龙海升丈二和尚摸不着头脑:“钱?什么钱?”
四姨太笑道:“昨夜我和陈先生打牌,手气不好,输了300万,我说今天我一定把支票送到长乐坊,陈先生客气,说都是游戏,长乐坊不会收我的钱。后来,长乐坊失火了,陈先生冒死把我救出来,本来啊,这300万我还真不想给你们,可转念一想,我这条命是陈先生救的,就当报恩吧!”
龙海升眨眨眼,低头一看,支票上签发的数额果真是300万,四姨太亲笔签名:孙美婵!
笔迹苍劲有力。
龙海升满意地看了看陈三爷,心道:这小子真他妈有本事!这事干的这么漂亮,还瞒着我?
但龙海升得装得大气凛然:“不不不!长乐坊绝不收四太太一文钱,太太能光临我的场子,就是给足了我龙海升面子!心意领了,支票您拿回去!”
四姨太一脸严肃:“龙先生不收,就是看不起我!”
“哪里,哪里。”
“龙先生不收,那就是以后不让我再去你的赌场了。”
龙海升就等这句话呢,哈哈一笑:“那……那龙某就恭敬不如从命了!谢谢四太太!那谁,陈三啊,赶紧谢谢四太太啊?”
陈三爷心里五味杂陈,他这二十七年,不欠男人的,只欠女人的。
四姨太如此聪明,巧妙化解危机,也是给足了他面子。
一念闪过,赶忙起身:“谢谢四太太!”
四姨太明眸一转:“陈先生,以后叫我美婵。”
说完,咯咯一笑,转身而去。
龙海升赶忙站起来:“太太,别走啊,吃完早饭再走呗?”
“不用了。”
“那我送送您。”
“行了,留步吧。”
四姨太已出了院子,进入车子,车子启动,缓缓离去。
龙海升手握300万的支票,喜悦之情,溢于言表:“可以啊,兄弟!昨晚把四姨太拿下了?我就知道你能行!发挥你的特长!抱紧四姨太的大腿!别惜力,大力出奇迹!”
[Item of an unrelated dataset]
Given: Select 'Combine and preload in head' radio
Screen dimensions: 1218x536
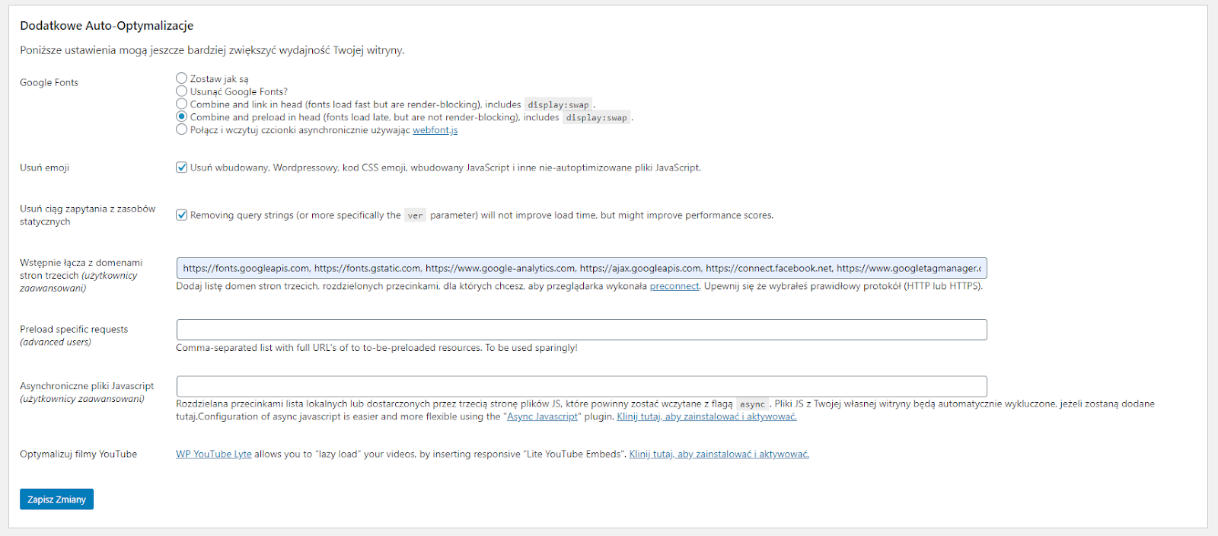Looking at the screenshot, I should tap(181, 117).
陈三爷看着龙海升牲口的样子,冷冷一笑:“三百万,我还齐了,玫瑰呢?”
“你着什么急啊?我还想问问细节呢,四姨太是什么类型?是一言不发,还是嗷嗷大叫?”
陈三爷无奈地说:“没做!我们什么也没做!”
“这有什么不好意思说的?你也是江湖上混的,还这么缅甸!”
“我还越南呢!”
龙海升眨眨眼:“你说什么呢?”
陈三爷一笑:“三哥,你最好是说大白话,少用文词,那叫腼腆 ,不叫缅甸!”
“哈哈哈哈!”龙海升大笑,“来人!把玫瑰放了!”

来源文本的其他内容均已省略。